The Amazon Web Services (AWS) Sales, Marketing, and Global Services (SMGS) mission is to enable the AWS field organization to be the most efficient and effective in the world. Our SMGS Security Escalations team builds and maintains org-wide mechanisms to inspect security within SMGS. We identify security challenges, catalyze action to build or improve security mechanisms, and measure security outcomes within SMGS in order to achieve the security outcomes that AWS customers expect. SMGS is looking for a talented Security Engineer, Incident Response who possesses a strong expertise in software and systems, combined with a genuine enthusiasm for security and cloud computing.
SMGS makes broad use of AWS platforms and technologies including cloud services, identity and access management, big data and analytics, all operating at massive scale with consistent growth. SMGS Security helps internal teams with each step of deployment and leads inspection of SMGS’s security posture. Our highly collaborative team is committed to each team member’s growth as our business and team grows. We require engineers to work tactically with both internal and external stakeholders to solve security challenges at massive scale, and to think strategically to develop and implement changes to drive automation, scalability and continuous progress for the organization.
This role will provide career growth opportunities as you gain new security skills in the course of your work.

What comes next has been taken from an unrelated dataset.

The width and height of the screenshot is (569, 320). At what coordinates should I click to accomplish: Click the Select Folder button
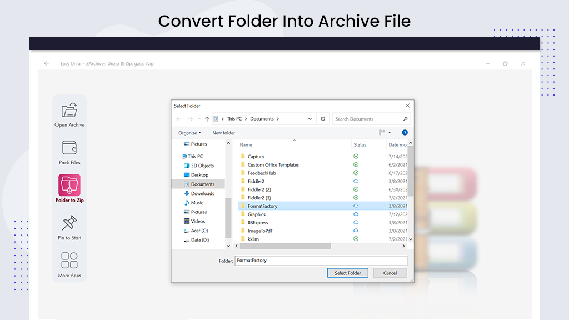(348, 273)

The Security Engineer role in SMGS Security Escalations has two key aspects: on-call operational excellence and capability development. Security engineers in SMGS have an opportunity to experiment, learn, build tools, and work with teams building new technology and services at massive scale. Security engineers at all levels have the opportunity to learn from and be mentored by those who are building and securing our cutting-edge services. A security engineer is also expected to be a mentor for others and be a trusted security advisor within the organization
A Security Engineer at Amazon is expected to have technical expertise in multiple domains and provide significant contributions to the SMGS Security team and to multiple groups throughout Amazon. Security Engineers are expected to take a technically-applied role in assessing and responding to security issues affecting our SMGS services and customers. This role requires a security engineer that can be recognized as an expert within SMGS Security and by teams throughout AWS, while being able to apply security engineering best practices in a broad range of technical areas.
The SMGS Security team is looking for a focused Security Engineer who can take on a leadership role in responding to security issues across the largest cloud provider in the world. You must thrive in high-pressure situations, think like both an attacker and defender, and drive relevant teams to take the right actions in the right time frames to mitigate risks.
We are looking for someone who can balance technical risks against business risks and consistently drive for the right results. You must have the passion for engineering novel solutions to complex security challenges, and recognize and fill gaps in capabilities. The ability to quickly design and build internal-facing tools that enable scaled programmatic automation is a plus.
Up to 10% travel expected.
Sales, Marketing and Global Services (SMGS)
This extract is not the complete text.